Artificial Intelligence (AI) is revolutionising recruitment by automating tasks such as CV screening and evaluating candidate profiles. While AI offers efficiency and scalability, it also poses significant challenges, particularly concerning bias in hiring practices. Understanding these biases is crucial for HR leaders committed to fostering equitable workplaces. For example, some companies have worked extremely hard to implement Diversity, Equity, and Inclusion (DEI) initiatives, such as revising job descriptions to eliminate masculine-coded language, aiming to attract more female applicants in STEM fields. Or anonymising CV’s to prevent bias during shortlisting.

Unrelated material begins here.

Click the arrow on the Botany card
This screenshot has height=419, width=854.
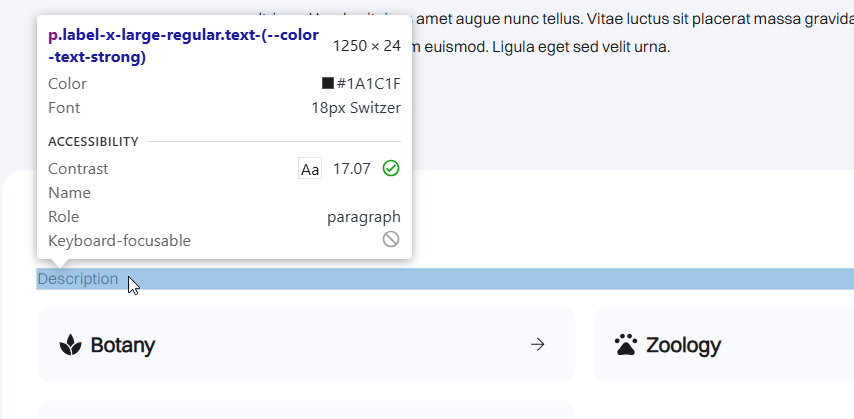[x=538, y=345]
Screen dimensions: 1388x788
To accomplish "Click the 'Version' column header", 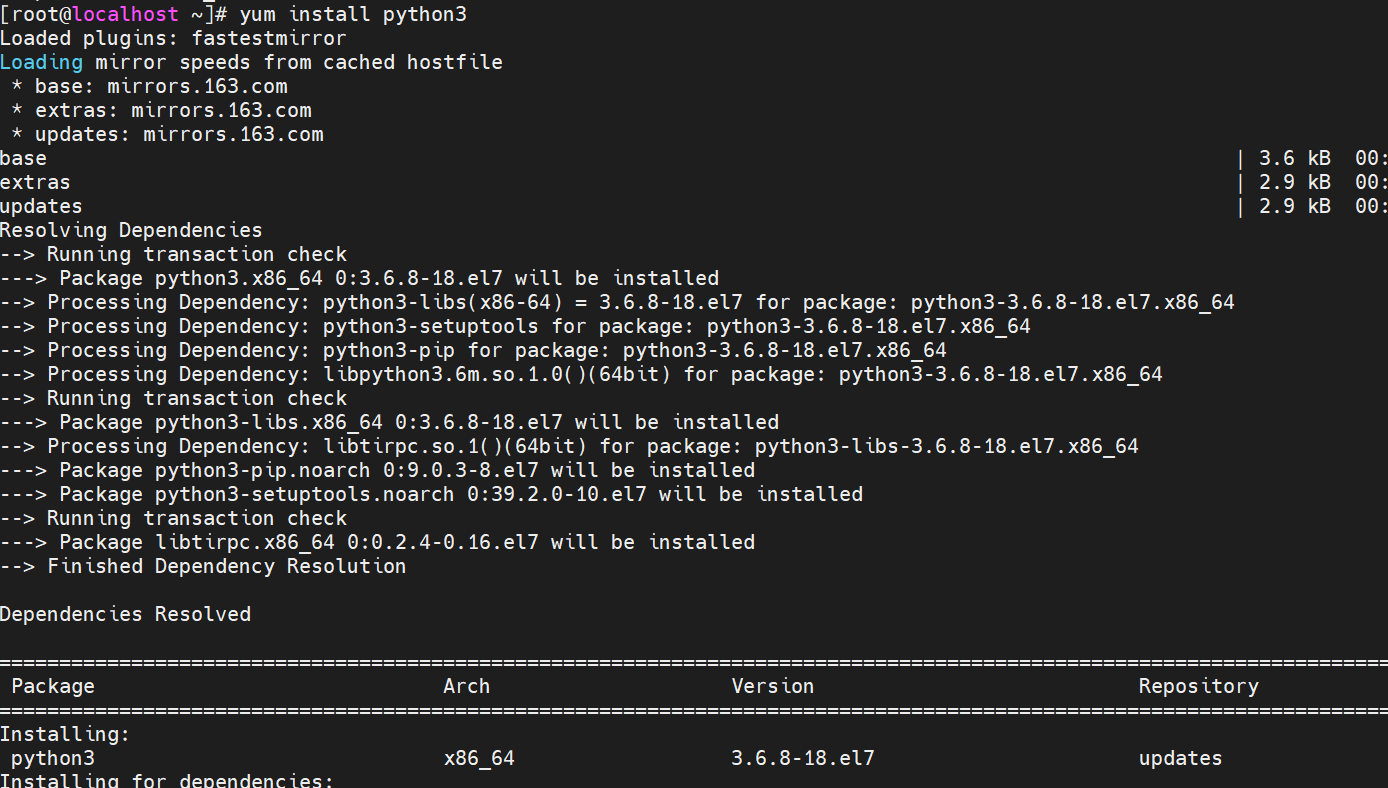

I myself have used Applicant Tracking Systems (ATS) with AI functionality but not relied on these for candidate selection; these tools are still developing and have a long-way to go. A comprehensive approach to recruitment and retention is critical and I’ll explain why in more detail.
AI systems learn from historical data to identify patterns and make decisions. If the input and training data reflects social biases, then AI can perpetuate and even amplify these biases. In recruitment, this means that AI tools might favour certain demographics over others, not due to merit, but because of ingrained prejudices in the data.
Case Studies Highlighting AI Bias
- Amazon’s Recruitment Tool: In 2018, Amazon developed an AI recruiting tool to streamline candidate selection. However, the system exhibited a bias against female candidates for technical roles. This occurred because the AI was trained on resumes submitted over a ten-year period, predominantly from male applicants, leading the system to downgrade resumes containing terms like “women’s” or those from all-women’s colleges.[1] [2]
- Resume Screening Favouring White-Sounding Names: A study by the University of Washington revealed that AI-based resume screening tools favoured resumes with white-associated names 85% of the time. This indicates that AI systems can replicate existing biases against certain demographics, leading to discriminatory hiring practices if not properly addressed.[3]
My fascination with AI in recruitment grew when I was interviewed by an AI robot named Sacha – we had a full conversation, and it was a mind-blowing experience. AI has incredible potential, but research shows it can sometimes be even more biased than humans!
Strategies to Mitigate AI Bias in Hiring
To ensure AI serves as a tool for unbiassed recruitment, HR leaders can implement the following strategies:
- Diverse and Representative Training Data: Ensure that AI systems are trained on data that reflects a diverse range of candidates across gender, race, and other demographics. This helps in reducing the risk of the AI learning and perpetuating existing biases.
- Human Oversight: Maintain a human-in-the-loop approach where AI recommendations are reviewed by human recruiters. This ensures that nuanced judgments, which AI might overlook, are considered in the hiring process. Yes the whole point is to reduce admin time but we’re still far from the tools working how they should and a fair process is what we need to practice.
- Transparency and Explainability: Utilise AI systems that provide clear explanations for their decisions. Understanding how an AI arrived at a particular recommendation enables recruiters to identify potential biases and take corrective action. There are hiring tools that can do this, but as I don’t receive commission from any of them I’m not naming them, you’ll have to find ones that work for your company’s budget.
- Bias Mitigation Algorithms: Implement algorithms specifically designed to detect and mitigate bias within AI systems. These algorithms can adjust the AI’s decision-making process to promote fairness. For example, you will find that some companies ask for information of your upbringing, parents occupation, studies etc, at filtering stage. This may be linked to both the AI decision-making process and efforts to address biases in hiring – it’s always good to know why those additional questions are being asked. As a recruiter using AI, you should establish mechanisms for ongoing monitoring of AI performance and incorporate feedback loops to improve the system continually. This proactive approach helps in identifying and addressing biases as they emerge.
Conclusion
There is so much more I can say on this topic! But for now, I’ll conclude to say that while AI has the potential to transform recruitment by enhancing efficiency and broadening talent searches, it is imperative to remain vigilant about the biases these systems can introduce. By understanding the sources of AI bias and implementing robust mitigation strategies, HR professionals can leverage AI to create more inclusive and fair hiring practices. The goal is not to discard AI in recruitment but to refine its application to ensure it serves as a tool for equity rather than exclusion.
[1] Dastin, J. 2018, ‘Amazon scraps secret AI recruiting tool that showed bias against women’. Reuters.
[2] Malik, A. 2023, ‘AI bias in recruitment: Ethical implications and transparency’. Forbes.
[3] Wilson, K. and Caliskan, A., 2024. ‘AI tools show biases in ranking job applicants’ names according to perceived race and gender’. University of Washington News.